Nanomedicine, Volume I: Basic Capabilities

© 1999 Robert A. Freitas Jr. All Rights Reserved.

Robert A. Freitas Jr., Nanomedicine, Volume I: Basic Capabilities, Landes Bioscience, Georgetown, TX, 1999


 

1.2.4.2 Customized Diagnosis and Therapeutics

In science the objective is to understand the individual occurrence by means of a general law; in medical practice, knowledge of what is generally the case does not tell the physician how to treat a particular patient. Thus the problem of how to proceed from the prototypic case to the individual instance remains to be solved in a systematic manner by the practitioner.2230

The practitioner of "bedside medicine" in the 17th and 18th centuries had few curative and almost no customized tools at his disposal -- perhaps a few dozen basic surgical techniques, performed septically, hazardously, and without anesthesia, and a drug/herbal formulary consisting of a few hundred substances. For instance, the Edinburgh Pharmacopoeia of 1803 listed only 222 simples while the London Pharmacopoeia of 1809 listed fewer than 200 items, most of which had variable, uncertain, minimal, or nonspecific potency. A few more options became available to the 19th century medical practitioner, including complex surgical techniques for specific conditions that could be performed aseptically with anesthesia and a good chance for success, a somewhat broader and more efficacious pharmacopeia, vaccines targeted to several diseases, and an improving diagnostic ability. By the 20th century, the physician could prescribe from among tens of thousands of specific drugs to target specific bacterial, viral, fungal, or parasitic infections; select from among a very precise array of anesthetic agents, chosen to avoid allergic responses in particular patients; perform a wide variety of noninvasive tests and scans for diagnostic purposes to identify very specific conditions; and perform minimally invasive surgeries directed at many arbitrary tissue masses as small as 1 mm3 in volume. The first glimmerings of personalized genetic therapies also began to appear.

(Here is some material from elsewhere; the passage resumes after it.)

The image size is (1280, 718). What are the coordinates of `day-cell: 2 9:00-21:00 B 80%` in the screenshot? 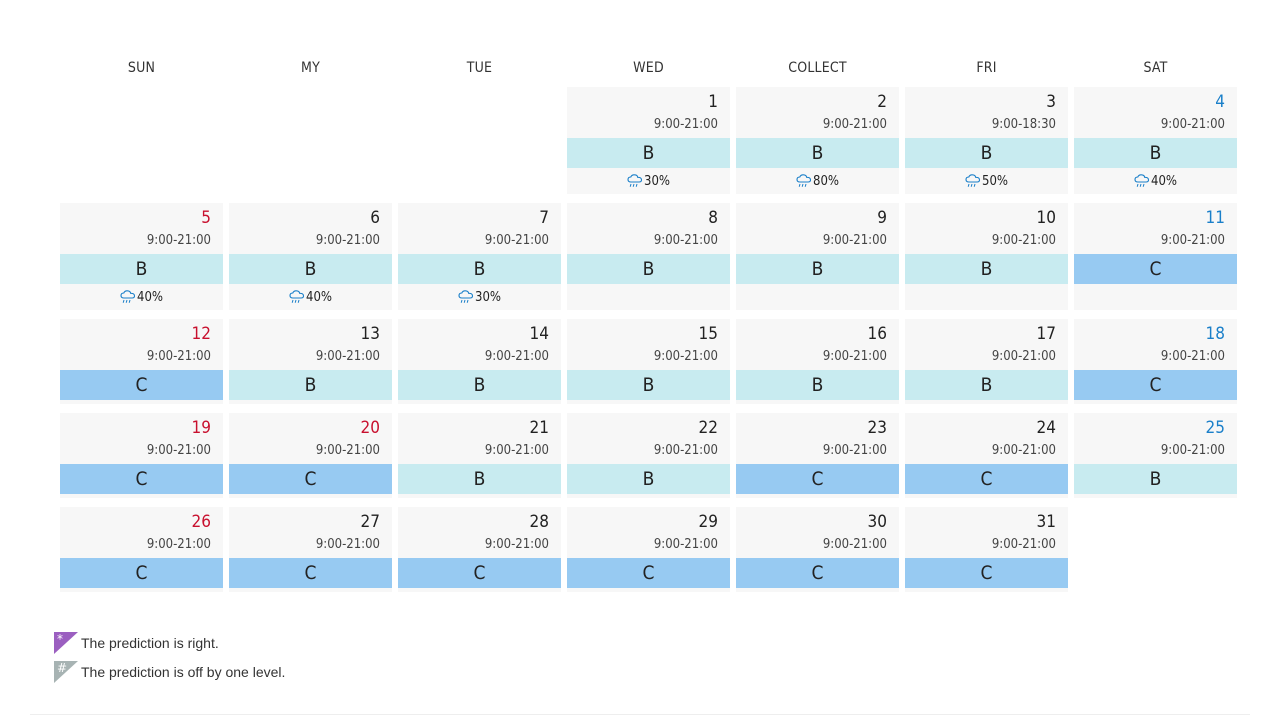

With the arrival of nanomedicine in the 21st century, the treatment paradigm will complete its transition from coarse-grained, one-size-fits-all, slow-acting methods to molecularly-precise, completely customized, speedy and highly-efficacious procedures and instrumentalities. The irregular shotgun pattern of 18th century palliatives will evolve during the early 21st century into a penetrating and perfectly tailored hail of "magic bullets" each targeting an individual cell or group of cells unique to the individual patient. The 19th century herbalist John Ayrton Paris could have been describing the nanomedical future in his popular textbook Pharmacologia, 1840 edition, when he wrote:

"If [a physician] prescribes upon truly scientific principles, he will rarely in the course of his practice compose two formulae that shall, in every respect, be perfectly similar, for the plain reason that he will never meet with two cases exactly alike. Now let me ask what constitutes the essential difference between the true physician and his counterfeit between the philosopher and the empiric? Simply this that the latter exhibits the same medicine in every disease, however widely each may differ from the other in its symptoms and character; while the former examines, in the spirit of philosophic analysis, all the existing peculiarities of his patient, and of his discord...and then adapts with a sound discretion and with a correct judgement of his medicinal agents, such means as may best be calculated to control and correct the patient's morbid condition."